-- INPUT DATA follows --

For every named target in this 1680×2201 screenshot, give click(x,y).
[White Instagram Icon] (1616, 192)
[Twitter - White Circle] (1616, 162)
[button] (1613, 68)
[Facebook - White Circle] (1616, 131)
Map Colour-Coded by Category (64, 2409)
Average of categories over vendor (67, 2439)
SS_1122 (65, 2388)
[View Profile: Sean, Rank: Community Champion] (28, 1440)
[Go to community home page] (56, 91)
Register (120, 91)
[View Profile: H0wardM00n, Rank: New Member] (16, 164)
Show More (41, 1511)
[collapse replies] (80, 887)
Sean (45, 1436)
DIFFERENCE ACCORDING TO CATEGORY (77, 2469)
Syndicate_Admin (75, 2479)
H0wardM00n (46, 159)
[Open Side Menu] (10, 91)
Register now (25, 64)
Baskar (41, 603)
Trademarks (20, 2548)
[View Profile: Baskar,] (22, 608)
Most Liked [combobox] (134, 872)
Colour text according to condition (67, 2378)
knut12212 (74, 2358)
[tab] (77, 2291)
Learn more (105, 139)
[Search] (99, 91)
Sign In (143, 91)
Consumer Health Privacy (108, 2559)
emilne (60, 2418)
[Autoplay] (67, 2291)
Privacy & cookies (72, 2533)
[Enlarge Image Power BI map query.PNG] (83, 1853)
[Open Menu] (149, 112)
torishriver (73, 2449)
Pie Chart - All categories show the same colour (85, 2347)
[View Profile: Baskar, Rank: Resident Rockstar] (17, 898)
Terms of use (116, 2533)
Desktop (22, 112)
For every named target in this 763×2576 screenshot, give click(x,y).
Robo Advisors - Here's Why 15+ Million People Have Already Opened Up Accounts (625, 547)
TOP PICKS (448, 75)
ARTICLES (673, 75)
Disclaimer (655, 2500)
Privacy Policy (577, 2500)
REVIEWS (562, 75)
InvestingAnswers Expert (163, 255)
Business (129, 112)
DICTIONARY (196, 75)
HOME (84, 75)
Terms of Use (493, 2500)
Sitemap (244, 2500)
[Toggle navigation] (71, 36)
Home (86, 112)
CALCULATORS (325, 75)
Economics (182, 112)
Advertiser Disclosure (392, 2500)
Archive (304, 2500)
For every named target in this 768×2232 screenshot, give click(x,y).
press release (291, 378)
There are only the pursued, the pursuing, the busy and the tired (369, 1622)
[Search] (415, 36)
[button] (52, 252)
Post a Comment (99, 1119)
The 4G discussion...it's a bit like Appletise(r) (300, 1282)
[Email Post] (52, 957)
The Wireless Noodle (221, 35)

-- INPUT DATA concluded --

WHAT YOU ARE ASKED TO DO>
Quote every line from the beginning of the entries up to and including the line that contains "[View Profile: Sean, Rank: Community".

RESPONSE TO THE EXERCISE>
For every named target in this 1680×2201 screenshot, give click(x,y).
[White Instagram Icon] (1616, 192)
[Twitter - White Circle] (1616, 162)
[button] (1613, 68)
[Facebook - White Circle] (1616, 131)
Map Colour-Coded by Category (64, 2409)
Average of categories over vendor (67, 2439)
SS_1122 (65, 2388)
[View Profile: Sean, Rank: Community Champion] (28, 1440)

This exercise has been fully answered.